Serizawa was widely known as a collector of artifacts from around the world, and Muneyoshi Yanagi once said, “Serizawa understood true beauty.” Serizawa's individuality and creativity are strongly expressed in his collections, and he called his collecting “another creation.” At the exhibition “The World of Keisuke Serizawa, Commemorating the 130th Anniversary of His Birth,” which was held at the Japan Folk Crafts Museum until recently, visitors could see not only Serizawa's works but also his collections, and were fascinated by the simple but sophisticated color combinations, such as light blue and purple. In addition to the Japan Folk Crafts Museum, Serizawa's works can be seen at the Shizuoka City Serizawa Keisuke Art Museum.

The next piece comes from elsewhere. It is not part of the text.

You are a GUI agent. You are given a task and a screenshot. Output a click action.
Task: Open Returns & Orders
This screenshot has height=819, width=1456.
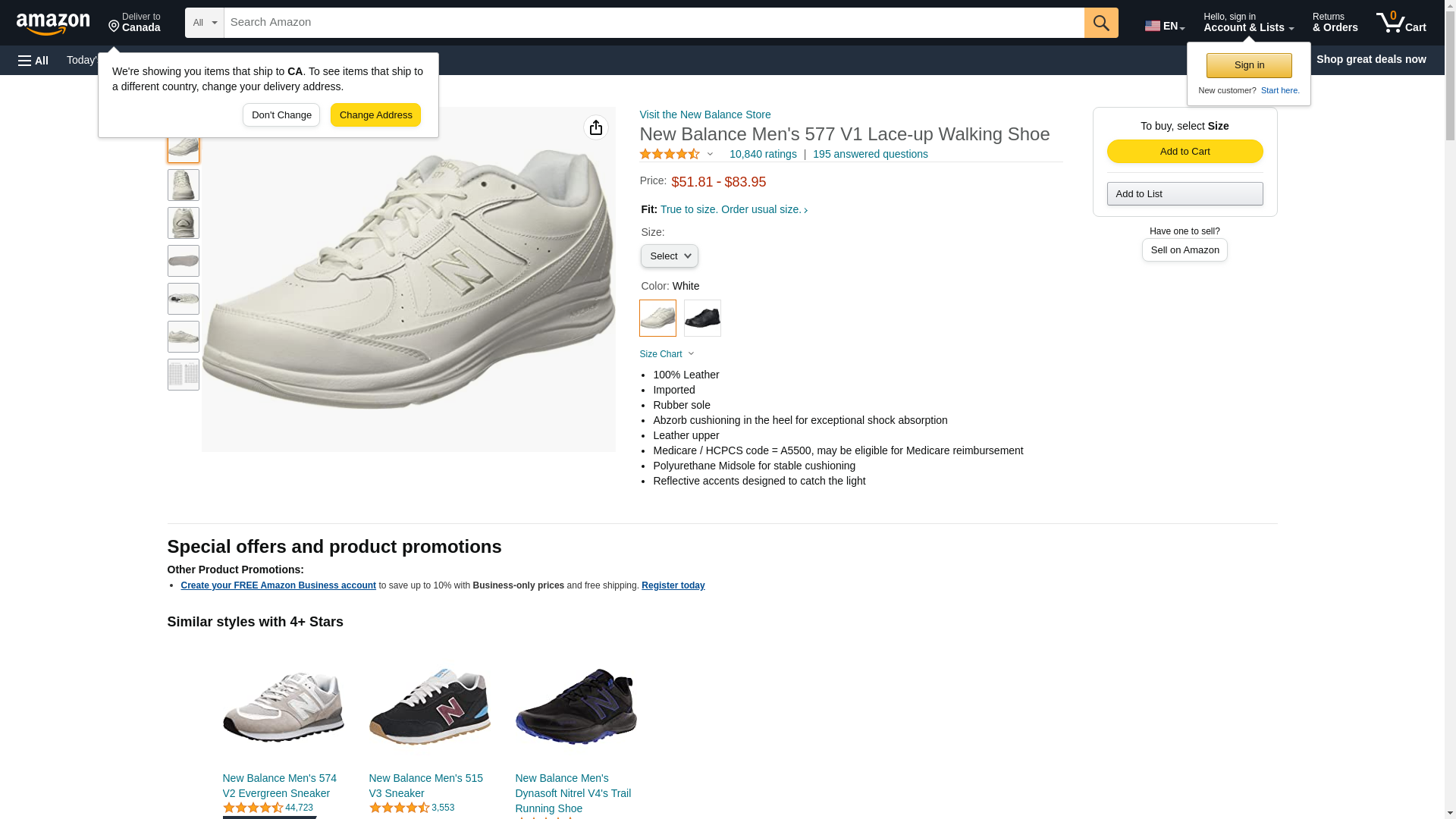1335,23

Teshigoto Forum's popular Japanese Handwork Calendar is made by printing stencil dyeing by Koichi Odanaka, a student of Serizawa's. The calendar is available for purchase only at this time. The warm and friendly patterns of Japanese handicrafts are somewhat similar to the atmosphere of Serizawa's works, and the desk-top type can be stood on a desk with legs. I bought one for my own home, and I am looking forward to spending my days next year with their works breathing life into my daily life.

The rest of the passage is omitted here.